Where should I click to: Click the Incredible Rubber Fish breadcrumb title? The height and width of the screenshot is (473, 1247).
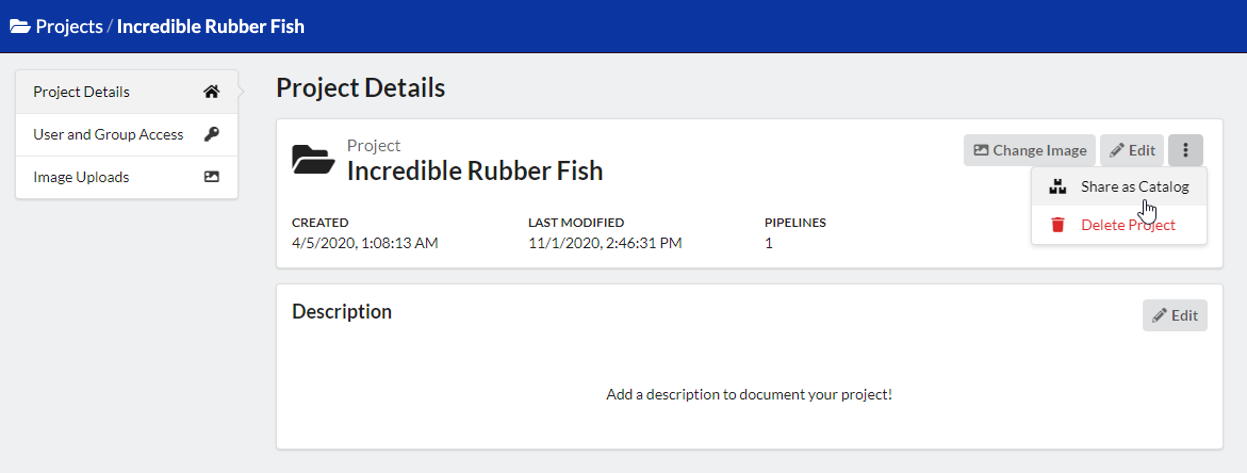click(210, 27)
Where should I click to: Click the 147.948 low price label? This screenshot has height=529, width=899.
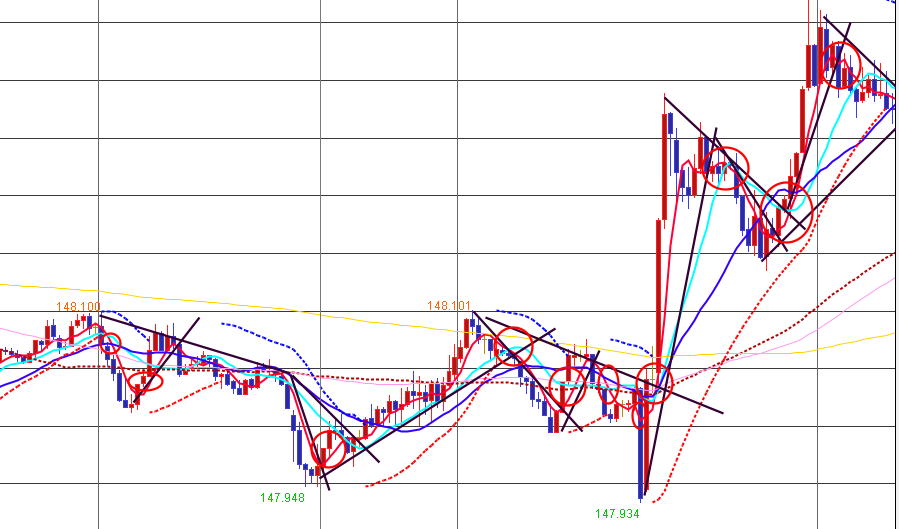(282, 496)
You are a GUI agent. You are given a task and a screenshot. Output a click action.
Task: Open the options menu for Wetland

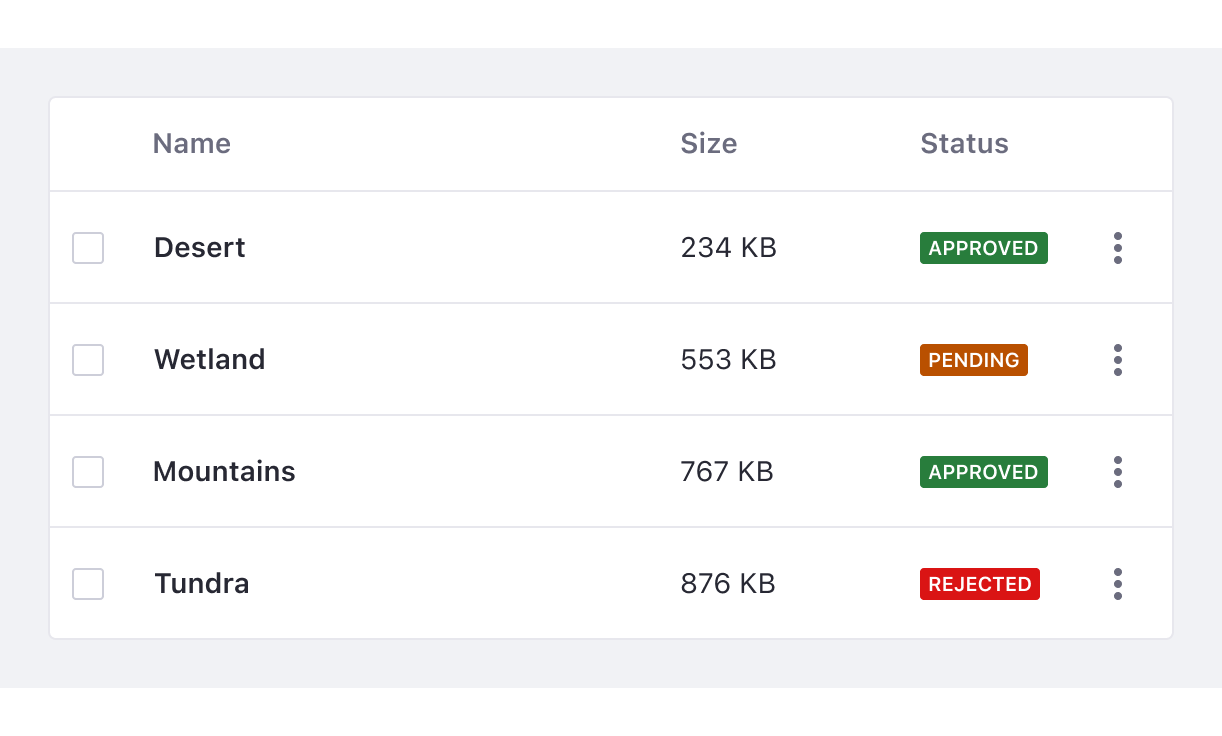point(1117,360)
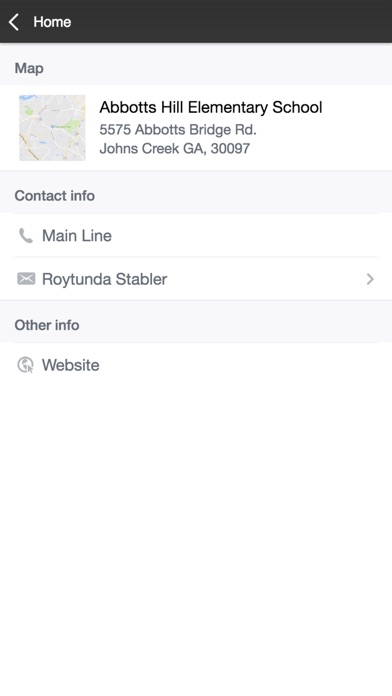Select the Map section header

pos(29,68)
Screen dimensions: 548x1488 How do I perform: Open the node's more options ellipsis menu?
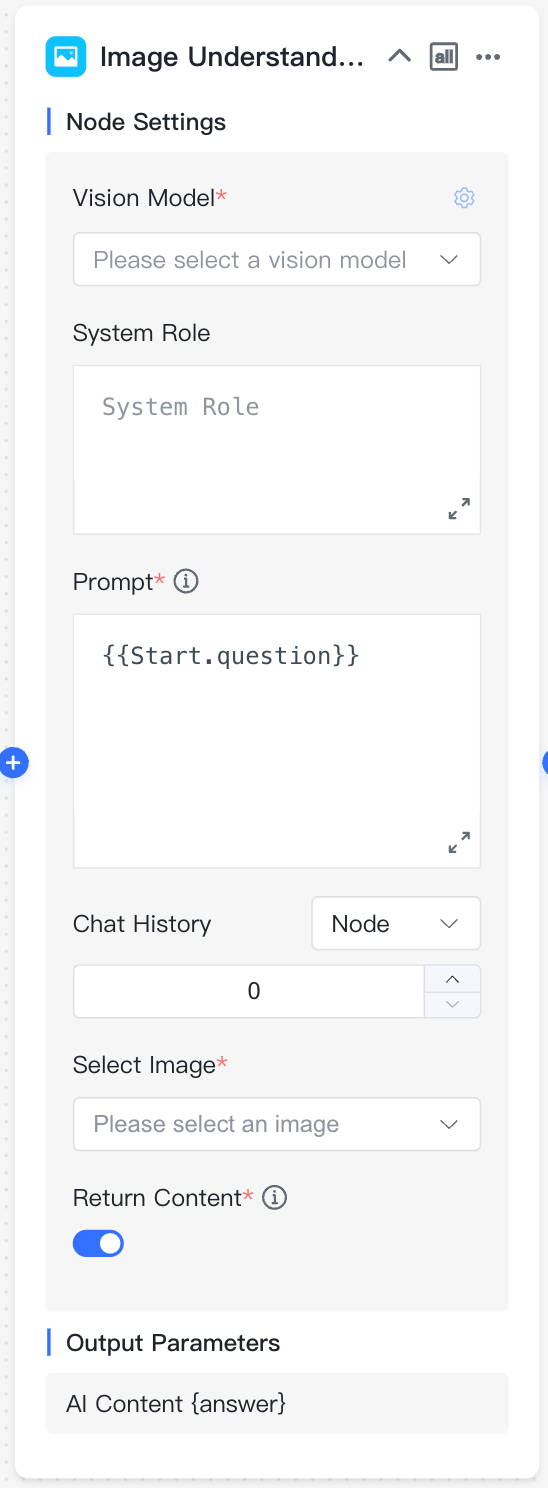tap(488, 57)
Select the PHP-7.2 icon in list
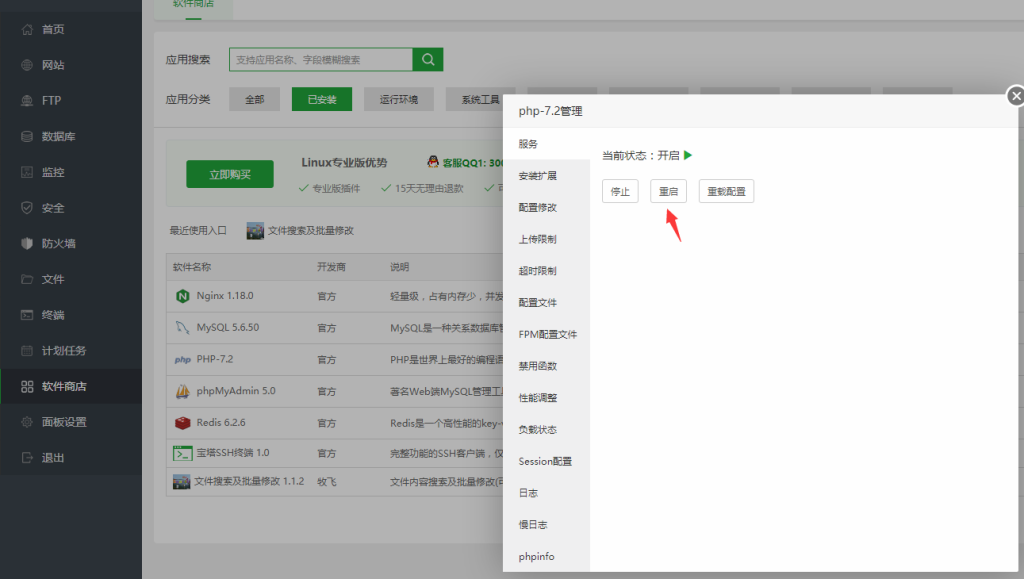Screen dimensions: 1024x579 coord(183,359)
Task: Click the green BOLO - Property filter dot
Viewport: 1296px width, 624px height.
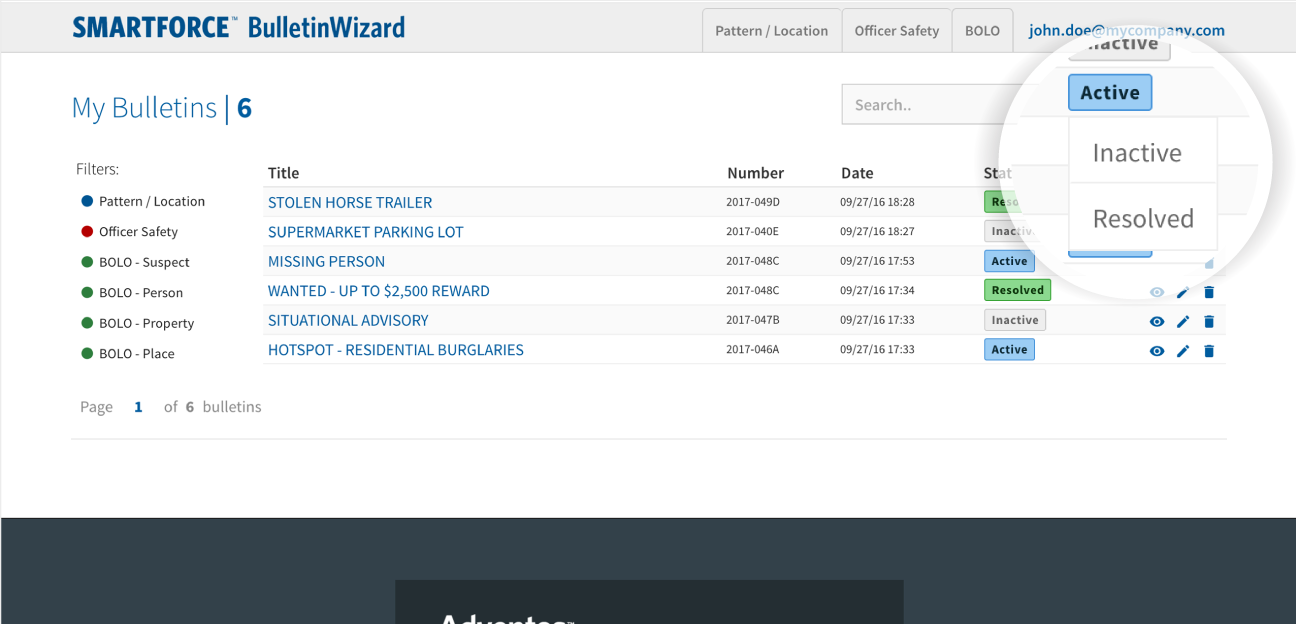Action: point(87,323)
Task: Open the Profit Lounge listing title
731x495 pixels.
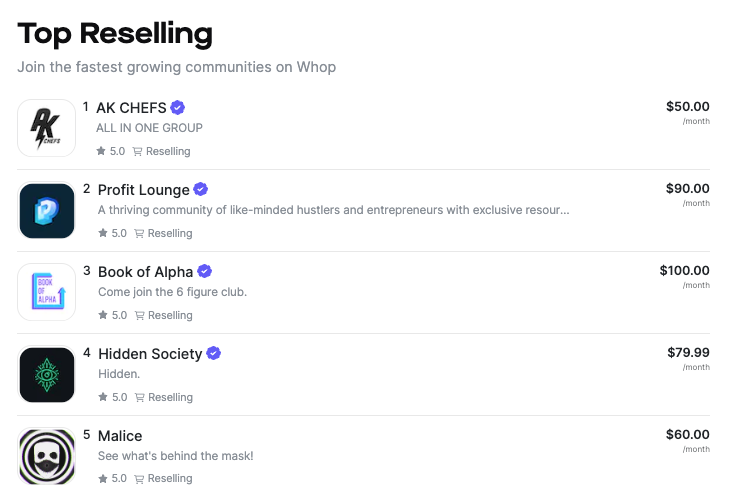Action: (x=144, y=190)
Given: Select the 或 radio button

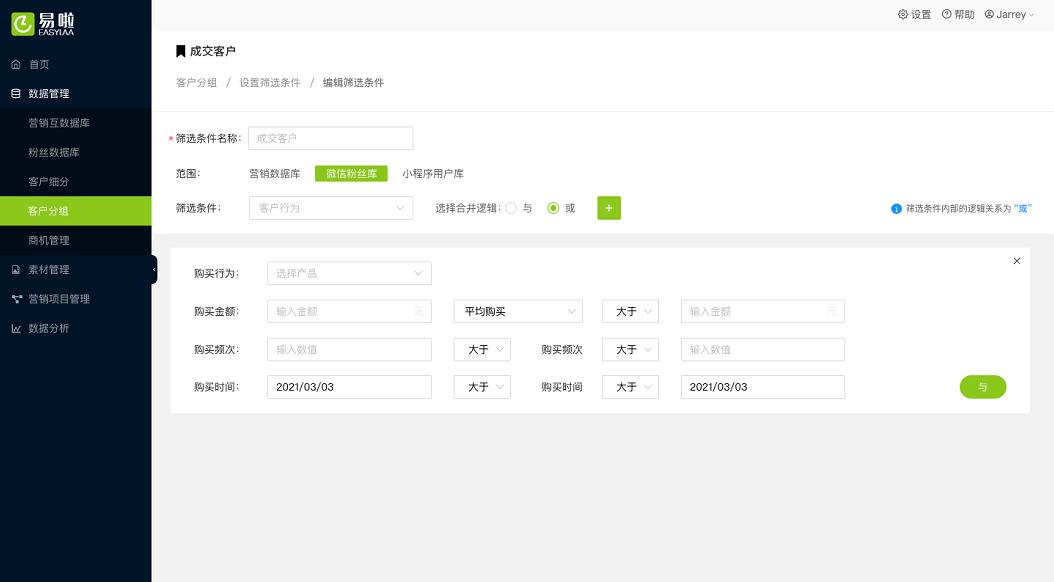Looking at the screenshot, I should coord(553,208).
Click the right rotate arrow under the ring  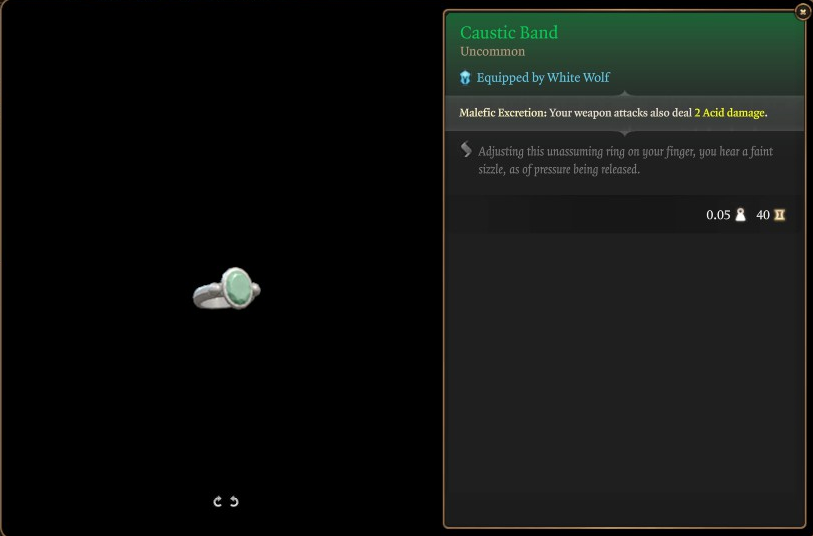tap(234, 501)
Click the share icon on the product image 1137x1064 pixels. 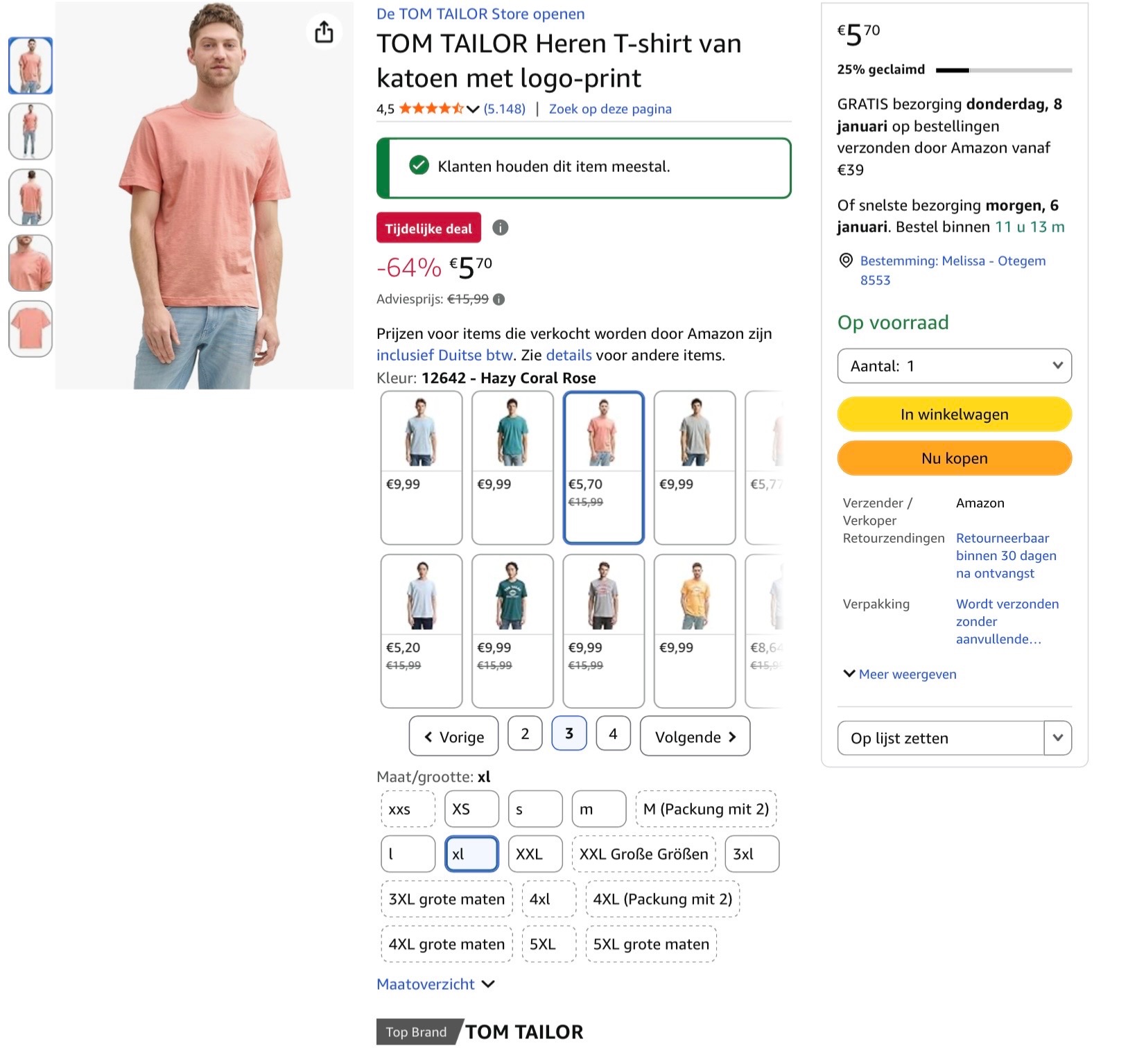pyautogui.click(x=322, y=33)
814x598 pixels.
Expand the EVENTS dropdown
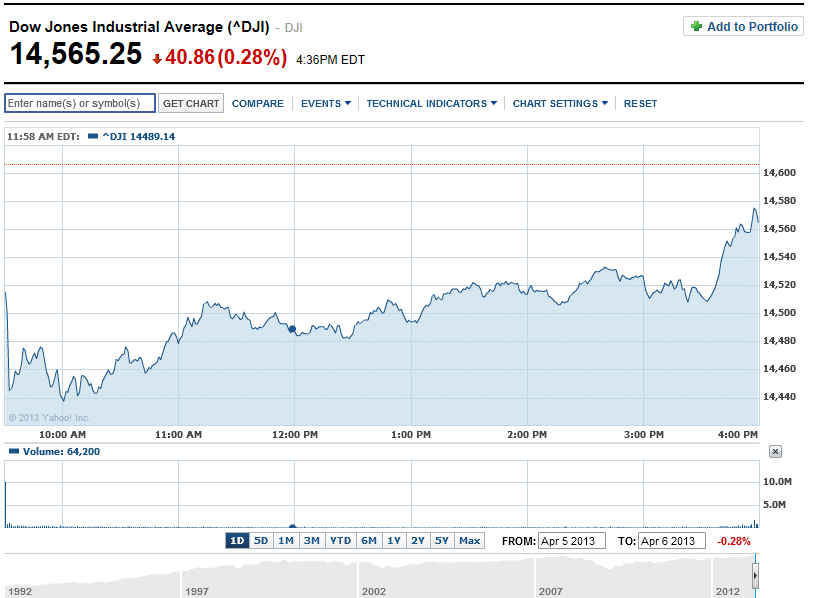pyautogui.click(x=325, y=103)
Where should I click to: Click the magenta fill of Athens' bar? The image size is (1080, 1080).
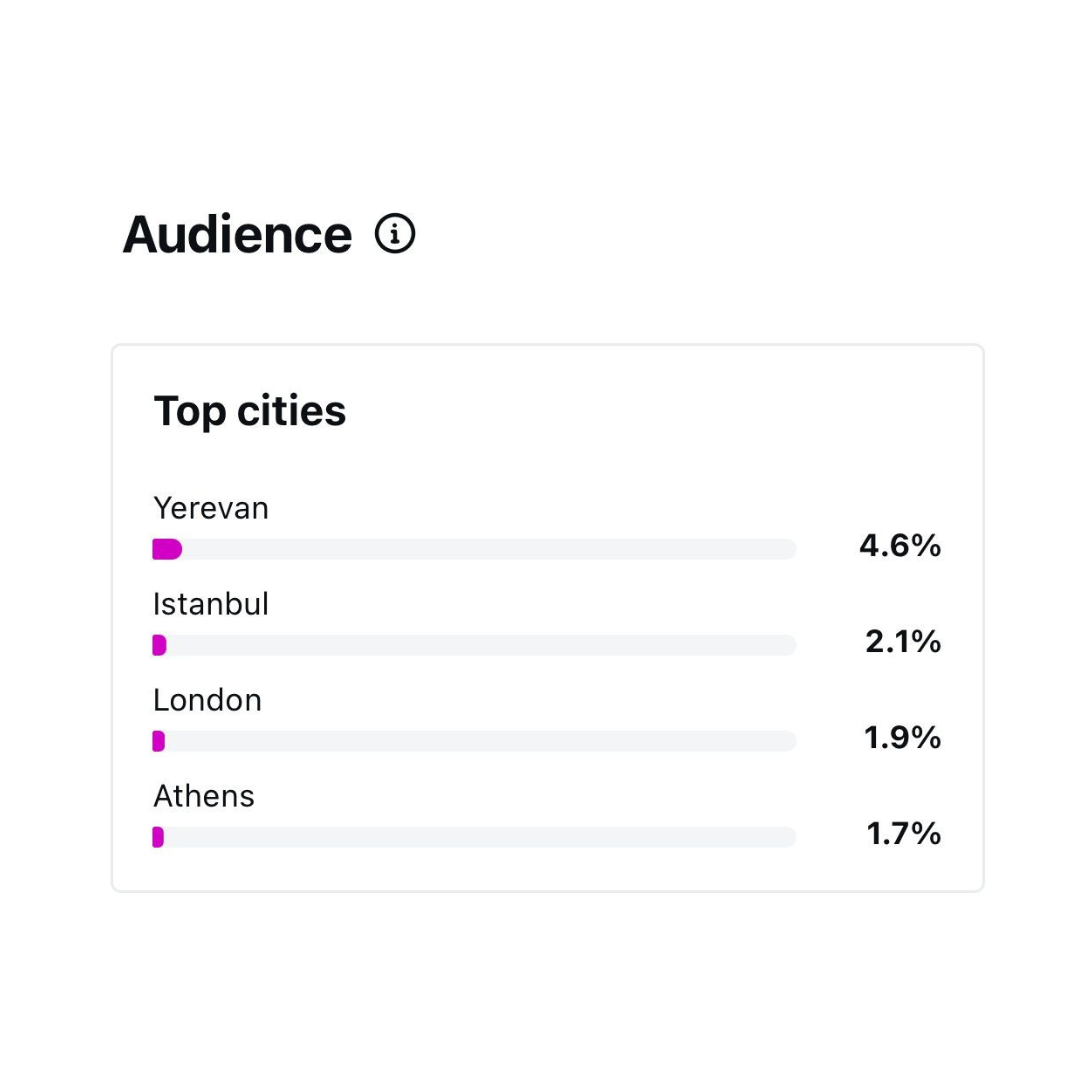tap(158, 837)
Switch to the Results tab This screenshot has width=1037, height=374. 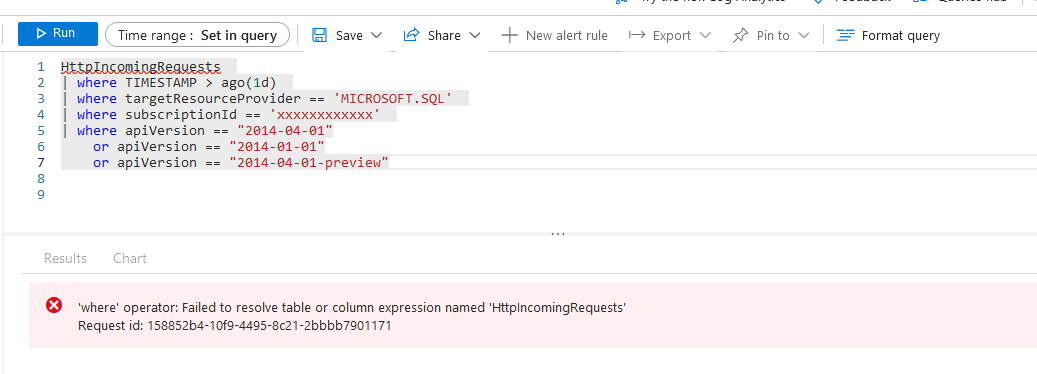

════

** WORK INSTRUCTION **
Nothing but the lines from the line containing "Where should I click to: Click the magenta" through the last line of the records above should be written out, exactly and without the pictures.

** WRITTEN RESPONSE **
Where should I click to: Click the magenta fill of Athens' bar? The image size is (1080, 1080).
tap(158, 837)
Switch to the Results tab This screenshot has width=1037, height=374. 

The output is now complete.